Proposition

Let $X$ be any space and $Y$ be a discrete space. Show that the Cartesian product $X \times Y$ is equal to the disjoint union $\coprod_{y \in Y} X$, and the product topology is the same as the disjoint union topology.

Solution

\[\begin{align*} \coprod_{y \in Y} X &= \bigcup_{y \in Y} X \times \{ y \} \\ &= \bigcup_{y \in Y} \{ x \times y \mid x \in X \} \\ &= \{ x \times y \mid x \in X, y \in Y \} \\ &= X \times Y. \end{align*}\]

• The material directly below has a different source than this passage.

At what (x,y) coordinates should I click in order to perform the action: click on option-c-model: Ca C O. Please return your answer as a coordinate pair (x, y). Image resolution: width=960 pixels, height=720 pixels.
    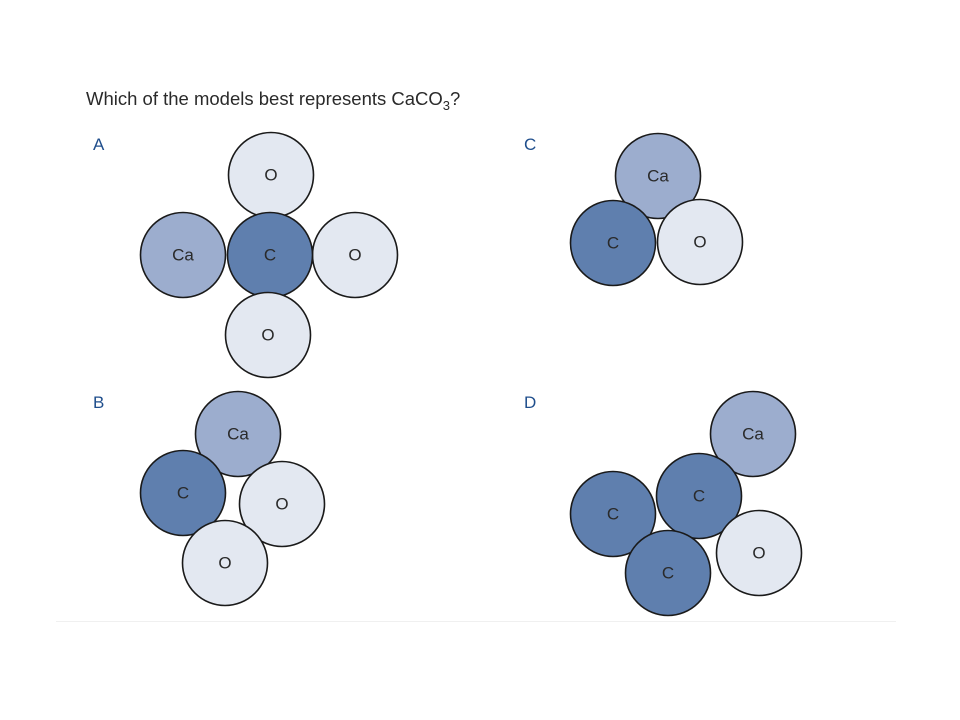
    Looking at the image, I should click on (656, 210).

Let $\mathscr{B}_X$ be a basis of $X$, $\mathscr{T}_X$ be the topology of $X$. Let $\mathscr{B}_Y = \{ \{ y \} \mid y \in Y \}$ be a basis of $Y$. Then $\mathscr{B}_X \times \mathscr{B}_Y$ is a basis for the product topology $\mathscr{T}_p$ of $X \times Y$.

Let $U_0 \times \{ y_0 \} \in \mathscr{B}_X \times \mathscr{B}_Y$ be given. Then $U_0 \times \{ y_0 \} = \coprod_{y \in Y} V_y$ where

\[\begin{align*} V_y &= \begin{cases} U_0 & (y = y_0) \\ \emptyset & (y \ne y_0). \end{cases} \end{align*}\]

For any $y \in Y$, the intersection of $\coprod_{y \in Y} V_y$ with $X$ (there is only one $X$, but the $X$ that corresponds to the $y$) is $V_y$. Since each $V_y$ is open in $X$, $\coprod_{y \in Y} V_y$ is open in the disjoint union topology. Therefore, this implies that the disjoint union topology is finer than the product topology.

Let $U \subset \coprod_{y \in Y} X$ be an open set. For each $y \in Y$, let $U_y$ denote the intersection of $U$ with $X$ for the index $y$. Each $U_y$ is open because $U$ is open. Then $U = \coprod_{y \in Y} U_y = \bigcup_{y \in Y} U_y \times \{ y \}$. Then each $U_y \times \{ y \}$ is a basis element in $\mathscr{B}_X \times \mathscr{B}_Y$. Therefore, $U$ is open in the product topology, so the product topology is finer than the disjoint union topology.

Hence, the product topology and the disjoint union topology are the same.